▼

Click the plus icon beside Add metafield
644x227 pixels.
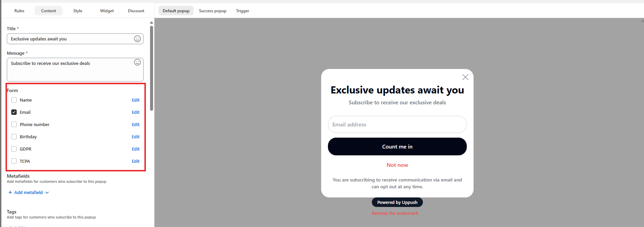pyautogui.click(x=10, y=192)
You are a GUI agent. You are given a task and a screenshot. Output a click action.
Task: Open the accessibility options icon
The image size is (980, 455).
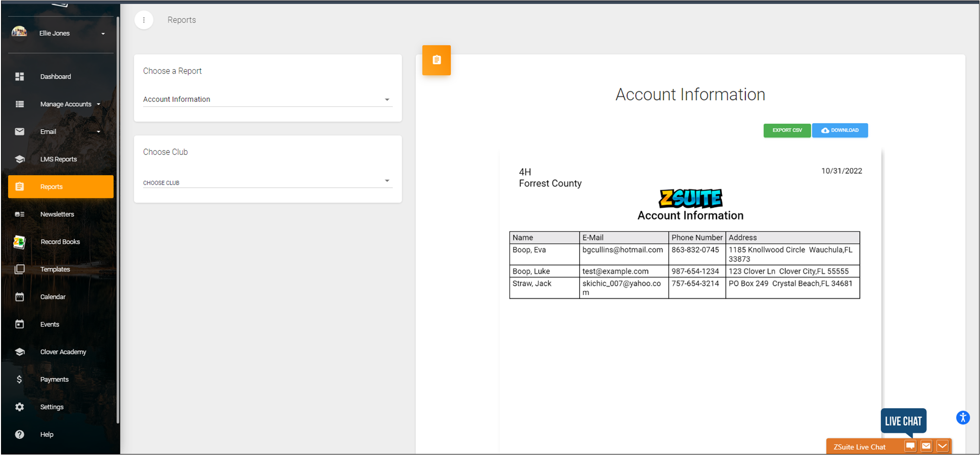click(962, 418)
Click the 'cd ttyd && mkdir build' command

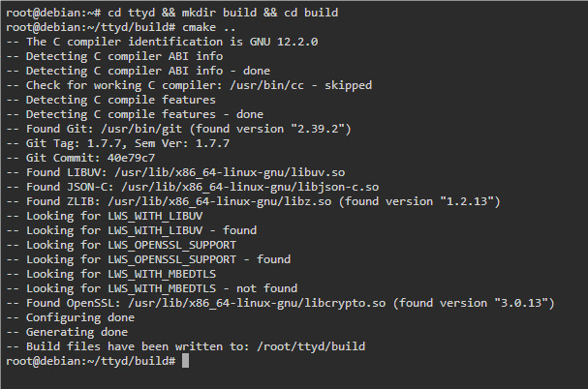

▲
▼

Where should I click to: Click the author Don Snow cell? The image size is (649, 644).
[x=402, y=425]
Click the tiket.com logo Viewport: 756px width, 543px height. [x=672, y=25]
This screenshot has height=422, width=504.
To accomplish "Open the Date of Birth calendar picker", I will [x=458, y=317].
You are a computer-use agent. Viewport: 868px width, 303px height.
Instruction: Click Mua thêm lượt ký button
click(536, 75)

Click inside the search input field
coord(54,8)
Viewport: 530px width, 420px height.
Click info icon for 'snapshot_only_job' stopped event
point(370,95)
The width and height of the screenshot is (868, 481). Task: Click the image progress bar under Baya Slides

▲

Wherever a line above contains the string "Viewport", copy that line.

Click the tiket.com logo Viewport: 756px width, 543px height. [x=672, y=25]
You are a computer-use agent. Viewport: 868px width, 303px height.
Viewport: 530px width, 420px height.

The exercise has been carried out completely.